Case Study Office Supplies

Case Study Project - Office Supplies

Company Background

Pens & Printers is a national office supplies chain. At the moment, they send office supplies out of warehouses in four regions: East, West, South, and Central, and all four warehouses stock the same products.
The Head of Sales thinks this leads to large amounts of unsold products in some locations.

Customer Question

The management would like you to answer the following:
● Are there products that do not sell as well in some locations?
● Are there any other patterns over time in each region that you can find in the data

Dataset

Column name	Details
Order ID	Character. Unique identifier for the individual order.
Order Date	Character. Date of the order, in format YYYY-MM-DD.
Ship Mode	Character. The method used to send out the order.
Region	Character. The region the order was sent from.
Product ID	Character. Unique identifier of the product ordered.
Category	Character. Category of the product, one of ‘Office Supplies’,‘Furniture’, or ‘Technology’.
Sub-Category	Character. Subcategory of the product (e.g. Binders, Paper, etc.)
Product Name	Character. The name of the product.
Sales	Numeric. Total value of the products sold in the order.
Quantity	Numeric. Quantity of the products in the order.
Discount	Numeric. Discount of the order in decimal form. (e.g. 0.30 indicates the order has a 30% discount, etc.)
Profit	Numeric. Profit of the order.

Getting the data

# Load packages
import matplotlib.pyplot as plt
import seaborn as sns
import pandas as pd
import numpy as np
%matplotlib inline 

# Set the style to use for remaining plots
sns.set_style("dark")

# Read in the data
df_raw = pd.read_csv("office_supplies.csv", parse_dates=['Order Date'])

Inspecting the data

df_raw.shape

df_raw.describe()

df_raw['Order Date'].min()

df_raw['Order Date'].max()

df_raw.head(3)

Exploring data types

df_raw.info()

Exploring categorical features

def plot_cat_count(df, title):    
    fig, ax = plt.subplots(nrows=1, ncols=4, figsize=(15, 5))
    fig.suptitle(title)

    g1 = sns.countplot(data=df, y='Ship Mode', ax=ax[0], order=df['Ship Mode'].value_counts().index)
    g1.set(title='Ship Mode', xlabel=None, ylabel=None)
 
    g2 = sns.countplot(data=df, y='Region', ax=ax[1], order=df['Region'].value_counts().index)
    g2.set(title='Region', xlabel=None, ylabel=None)

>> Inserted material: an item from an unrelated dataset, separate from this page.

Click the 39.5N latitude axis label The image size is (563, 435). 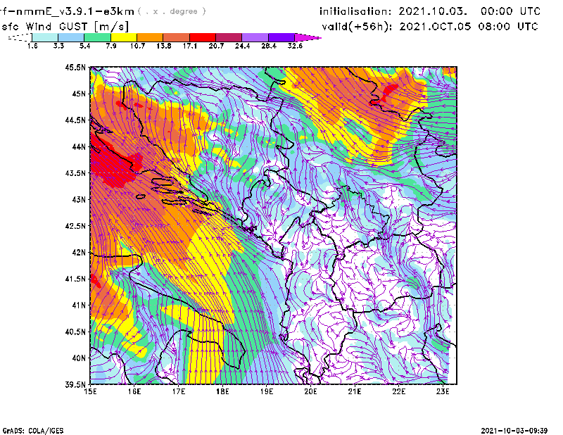coord(75,385)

    g3 = sns.countplot(data=df, y='Category', ax=ax[2], order=df['Category'].value_counts().index)
    g3.set(title='Category', xlabel=None, ylabel=None)

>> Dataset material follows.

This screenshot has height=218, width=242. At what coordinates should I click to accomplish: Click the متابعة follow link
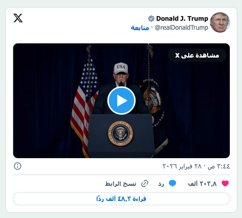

    g4 = sns.countplot(data=df, y='Sub-Category', ax=ax[3], order=df['Sub-Category'].value_counts().index)
    g4.set(title='Sub Category', xlabel=None, ylabel=None)
    plt.subplots_adjust(wspace=0.5)

plot_cat_count(df_raw, 'Counts of observations in categorical features')

df_columns = df_raw.columns
df_raw.columns

‌
‌
‌